#### Exercise aim
Repeat the lines of the records below word for word, beginning with the line containing "Image resolution: width=1916" and continuing through the line containing "This screenshot has height=1080, width=1920.".

Stored data
---*---
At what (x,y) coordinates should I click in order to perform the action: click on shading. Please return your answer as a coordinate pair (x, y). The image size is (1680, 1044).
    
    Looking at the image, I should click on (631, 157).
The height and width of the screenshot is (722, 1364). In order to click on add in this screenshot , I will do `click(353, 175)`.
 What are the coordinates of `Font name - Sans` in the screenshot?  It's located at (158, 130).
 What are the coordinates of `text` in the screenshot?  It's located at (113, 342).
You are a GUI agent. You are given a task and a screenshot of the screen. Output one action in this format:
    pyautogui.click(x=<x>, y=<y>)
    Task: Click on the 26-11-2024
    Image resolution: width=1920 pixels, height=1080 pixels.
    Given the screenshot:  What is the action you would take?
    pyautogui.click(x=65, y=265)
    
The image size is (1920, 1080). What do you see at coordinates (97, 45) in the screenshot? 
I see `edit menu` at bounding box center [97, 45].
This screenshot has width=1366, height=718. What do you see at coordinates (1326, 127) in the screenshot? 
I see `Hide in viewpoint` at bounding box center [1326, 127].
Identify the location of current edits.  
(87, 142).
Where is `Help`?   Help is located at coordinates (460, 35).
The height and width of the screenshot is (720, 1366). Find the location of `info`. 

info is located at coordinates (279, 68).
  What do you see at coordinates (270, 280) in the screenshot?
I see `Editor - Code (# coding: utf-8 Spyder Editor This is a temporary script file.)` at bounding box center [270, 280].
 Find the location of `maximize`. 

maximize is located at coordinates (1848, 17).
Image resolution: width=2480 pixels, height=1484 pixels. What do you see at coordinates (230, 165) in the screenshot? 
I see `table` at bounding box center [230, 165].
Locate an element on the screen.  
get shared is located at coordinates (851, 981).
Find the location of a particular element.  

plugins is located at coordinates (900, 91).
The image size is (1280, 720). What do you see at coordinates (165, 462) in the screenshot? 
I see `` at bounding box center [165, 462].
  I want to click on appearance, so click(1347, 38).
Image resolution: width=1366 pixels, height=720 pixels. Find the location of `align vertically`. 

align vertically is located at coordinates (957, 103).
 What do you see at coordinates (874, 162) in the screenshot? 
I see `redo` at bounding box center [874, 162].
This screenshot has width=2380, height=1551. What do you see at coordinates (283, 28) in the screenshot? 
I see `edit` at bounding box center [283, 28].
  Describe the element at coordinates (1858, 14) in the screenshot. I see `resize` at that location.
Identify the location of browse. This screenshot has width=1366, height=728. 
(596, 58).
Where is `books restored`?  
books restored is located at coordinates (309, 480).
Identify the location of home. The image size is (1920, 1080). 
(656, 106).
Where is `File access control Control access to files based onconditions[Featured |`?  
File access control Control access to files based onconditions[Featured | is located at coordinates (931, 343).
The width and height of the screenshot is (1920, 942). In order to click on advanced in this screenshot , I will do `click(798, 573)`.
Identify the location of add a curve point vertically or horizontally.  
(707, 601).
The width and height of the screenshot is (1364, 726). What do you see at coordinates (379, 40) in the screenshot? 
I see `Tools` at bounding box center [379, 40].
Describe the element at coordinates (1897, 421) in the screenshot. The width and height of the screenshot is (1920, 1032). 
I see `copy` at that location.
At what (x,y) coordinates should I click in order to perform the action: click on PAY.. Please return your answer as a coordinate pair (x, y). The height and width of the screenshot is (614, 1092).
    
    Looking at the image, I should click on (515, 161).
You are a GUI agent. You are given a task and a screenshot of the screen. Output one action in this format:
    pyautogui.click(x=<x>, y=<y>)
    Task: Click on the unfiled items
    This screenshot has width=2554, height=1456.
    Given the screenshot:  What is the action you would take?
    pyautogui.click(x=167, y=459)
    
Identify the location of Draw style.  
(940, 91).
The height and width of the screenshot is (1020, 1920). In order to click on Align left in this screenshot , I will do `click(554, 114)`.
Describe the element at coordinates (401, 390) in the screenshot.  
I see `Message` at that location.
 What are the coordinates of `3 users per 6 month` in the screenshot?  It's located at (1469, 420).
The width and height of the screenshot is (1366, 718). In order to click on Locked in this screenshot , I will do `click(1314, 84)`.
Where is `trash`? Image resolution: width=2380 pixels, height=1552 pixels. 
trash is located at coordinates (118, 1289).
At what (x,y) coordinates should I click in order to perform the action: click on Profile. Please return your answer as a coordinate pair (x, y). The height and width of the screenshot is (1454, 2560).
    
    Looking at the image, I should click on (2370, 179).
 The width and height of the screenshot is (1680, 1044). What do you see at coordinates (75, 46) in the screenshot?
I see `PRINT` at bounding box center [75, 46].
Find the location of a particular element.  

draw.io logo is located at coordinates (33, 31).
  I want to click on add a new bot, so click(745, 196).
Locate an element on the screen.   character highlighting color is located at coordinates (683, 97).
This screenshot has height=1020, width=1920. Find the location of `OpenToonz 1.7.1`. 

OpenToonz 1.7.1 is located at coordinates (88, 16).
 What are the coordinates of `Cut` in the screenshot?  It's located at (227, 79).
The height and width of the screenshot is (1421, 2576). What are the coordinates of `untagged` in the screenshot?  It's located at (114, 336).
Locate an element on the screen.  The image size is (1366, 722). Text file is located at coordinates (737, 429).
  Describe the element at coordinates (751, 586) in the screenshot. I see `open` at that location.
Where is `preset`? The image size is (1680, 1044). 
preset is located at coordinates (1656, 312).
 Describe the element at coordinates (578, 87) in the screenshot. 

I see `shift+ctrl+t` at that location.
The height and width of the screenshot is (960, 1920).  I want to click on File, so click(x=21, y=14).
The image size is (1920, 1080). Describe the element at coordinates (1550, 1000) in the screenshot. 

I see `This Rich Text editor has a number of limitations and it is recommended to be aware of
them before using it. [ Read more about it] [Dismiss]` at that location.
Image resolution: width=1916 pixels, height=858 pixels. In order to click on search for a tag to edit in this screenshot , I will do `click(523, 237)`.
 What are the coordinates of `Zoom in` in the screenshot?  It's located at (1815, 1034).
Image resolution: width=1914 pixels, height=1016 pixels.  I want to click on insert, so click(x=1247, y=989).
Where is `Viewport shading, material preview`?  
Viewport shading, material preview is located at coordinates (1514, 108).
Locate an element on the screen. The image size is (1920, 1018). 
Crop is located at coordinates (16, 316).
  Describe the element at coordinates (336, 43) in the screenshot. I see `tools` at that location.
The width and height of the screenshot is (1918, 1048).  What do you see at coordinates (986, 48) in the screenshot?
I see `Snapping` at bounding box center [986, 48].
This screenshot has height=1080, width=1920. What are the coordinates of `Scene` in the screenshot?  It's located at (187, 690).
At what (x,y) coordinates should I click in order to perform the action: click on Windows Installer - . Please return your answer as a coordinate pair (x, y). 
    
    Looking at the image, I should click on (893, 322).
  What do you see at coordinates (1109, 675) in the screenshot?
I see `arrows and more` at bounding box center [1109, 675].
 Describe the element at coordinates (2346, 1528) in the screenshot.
---*---
#### The solution
Image resolution: width=1916 pixels, height=858 pixels. In order to click on search for a tag to edit in this screenshot , I will do `click(523, 237)`.
 What are the coordinates of `Zoom in` in the screenshot?  It's located at (1815, 1034).
Image resolution: width=1914 pixels, height=1016 pixels.  I want to click on insert, so click(x=1247, y=989).
Where is `Viewport shading, material preview`?  
Viewport shading, material preview is located at coordinates (1514, 108).
Locate an element on the screen. The image size is (1920, 1018). 
Crop is located at coordinates (16, 316).
  Describe the element at coordinates (336, 43) in the screenshot. I see `tools` at that location.
The width and height of the screenshot is (1918, 1048).  What do you see at coordinates (986, 48) in the screenshot?
I see `Snapping` at bounding box center [986, 48].
This screenshot has height=1080, width=1920. What are the coordinates of `Scene` in the screenshot?  It's located at (187, 690).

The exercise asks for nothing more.